Sunday 20 November 2011

Late Last Night

We sat in your car late last night, the heat from your dashboard warming my face.  I looked at you and tugged at your hand, a hand which so often grasps mine, a hand which had so often warmed mine while walking down a crowded street. A hand which had been the first show of love between us back when you had waited two hours for me to play my stupid games. You refused to pull your fingers closed around my hand. The hand that was the first part of me to touch you all that time ago, when I tugged at your shirt, the first night our souls touched. Your hand just hung limp in mine, no warmth flowed through it into me. No love flowed where it so often has.

      Late last night, I fell onto your shoulder hoping you’d wrap your arm round my waist and pull me close into your embrace. Instead you turned slightly and commented on the smell of booze and smoke that clung to my clothes and breath; the sign of a heavy night trying to get your face from my mind.  You lifted your hand to your lips as you faced the window away from me, running a finger over the contours of your lip. I watched as you shook your head. You felt so cold, your hand limp in mine, your breath short and your eyes tracing shadows that danced outside the window which had started to form a film of pale condensation.

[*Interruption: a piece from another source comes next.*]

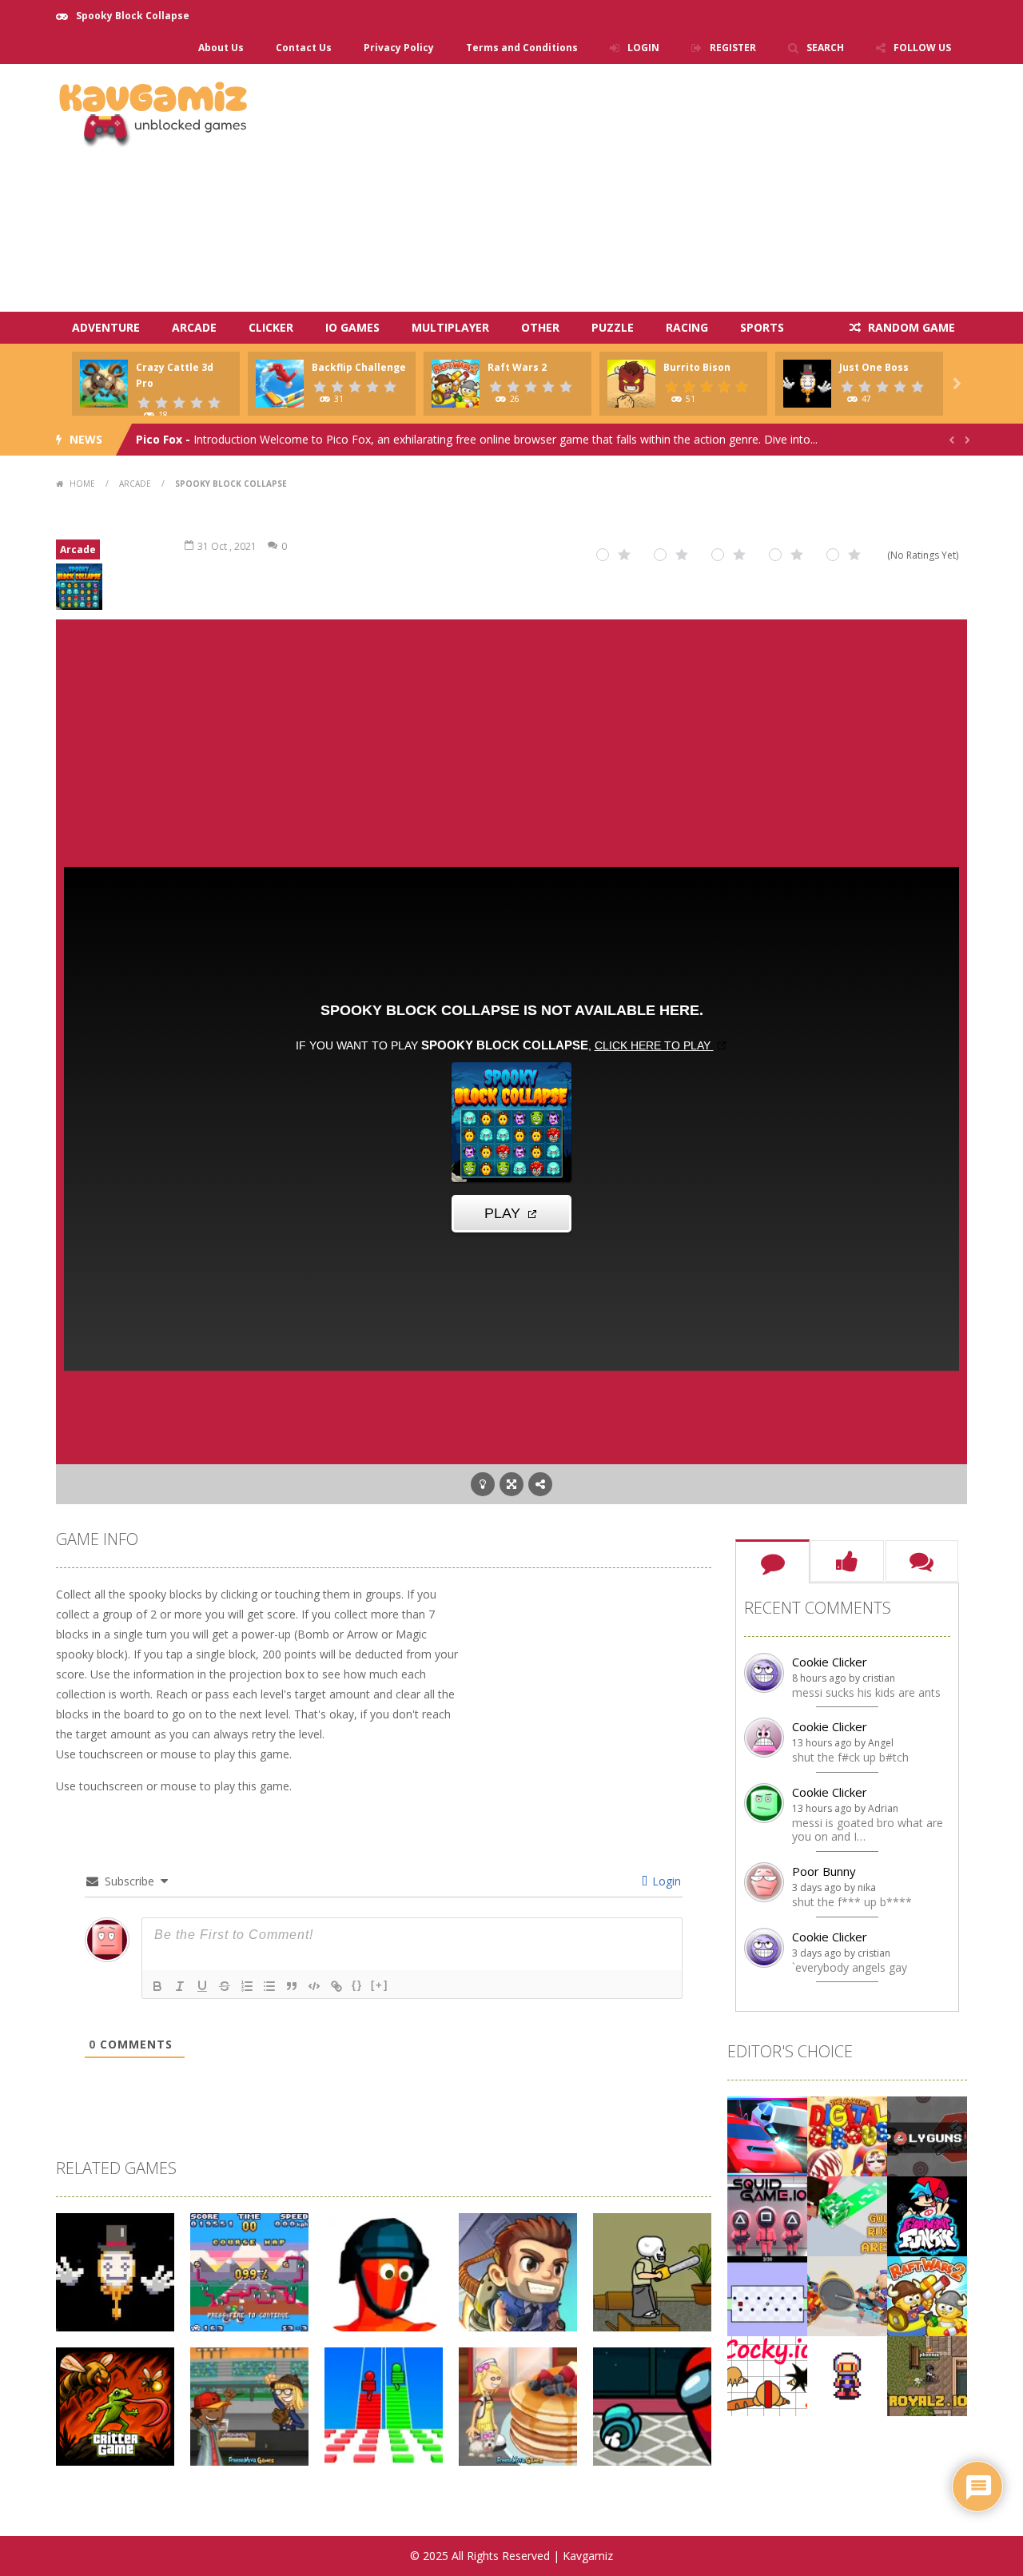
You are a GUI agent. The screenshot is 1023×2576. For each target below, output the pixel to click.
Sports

      Late last night, sitting in your car at the end of my road, I pulled your face to mine. Hoping that our eyes could meet, as they have before. Hoping the things that made you fall for me as often as we lay together under your covers would be able to save me tonight. Instead your eyes met mine and looked right through them. Your eyes, my saviours, which had always managed to pull me in and soothe me; last night they damned me. You didn’t look at me and smile; you just shook your head, causing flyaway strands of your hair to bounce along from side to side. I could take the limp hand and the body that no longer fit like a puzzle piece. But the eyes that rejected me now, they pulled me into a dark room. They pushed me into a corner and locked the door, leaving me to fend off the ghosts of my past on my own. Your eyes had regaled me with tales of your love without your mouth ever forming the words. That second night we had met, your eyes guided me to you. Your eyes, I realise had become my best friends. Your eyes, had been the parts of you which ran over me as I got dressed in front of you, hurrying to leave. They had taken me in so hungrily before, seeing no imperfection. But now they saw only the things I couldn’t give you.

      Yesterday you needed me and I left you to fight the thoughts that corrupt and worm their way through your head on your own. Yesterday anger had built up in my baby, anger that I ignored for someone else’s pain. I left you for somebody who had hurt me, an event that you had held and comforted me through. Instead of loving you like I should have, I left you to drown in the vicious undercurrent of reality on your own.  Because of this you denied me your wake, the calming tide of your love. I left you on your own to fend for yourself, something I promised to never do.

         I’ve sent you others’ sonnets and poems so often, to explain my own feelings. Feelings which belong to the young, because they’re something the old just don’t have the heart for. But late last night your car contained one broken heart and a heart that had gone fishin’. Maybe love like this has finally become too much for you, our age gap finally showing.  An age gap which had never mattered to us before as we built our nest out of your sheets and pillows, as we found a home in each others arms. Maybe I’ve let you down  one too many times, maybe the comfort you once found in my presence has become a novelty, maybe I’m just not enough anymore. For all your poorly judged words, saying ‘I love you’ was the worst.

 Late last night there was only one person who said I love you and meant it. Because the other had already given too much love to the ones that got away before I came along. You had only limited love left for me. The rest of it belongs to somebody else, the person who shared your life before me.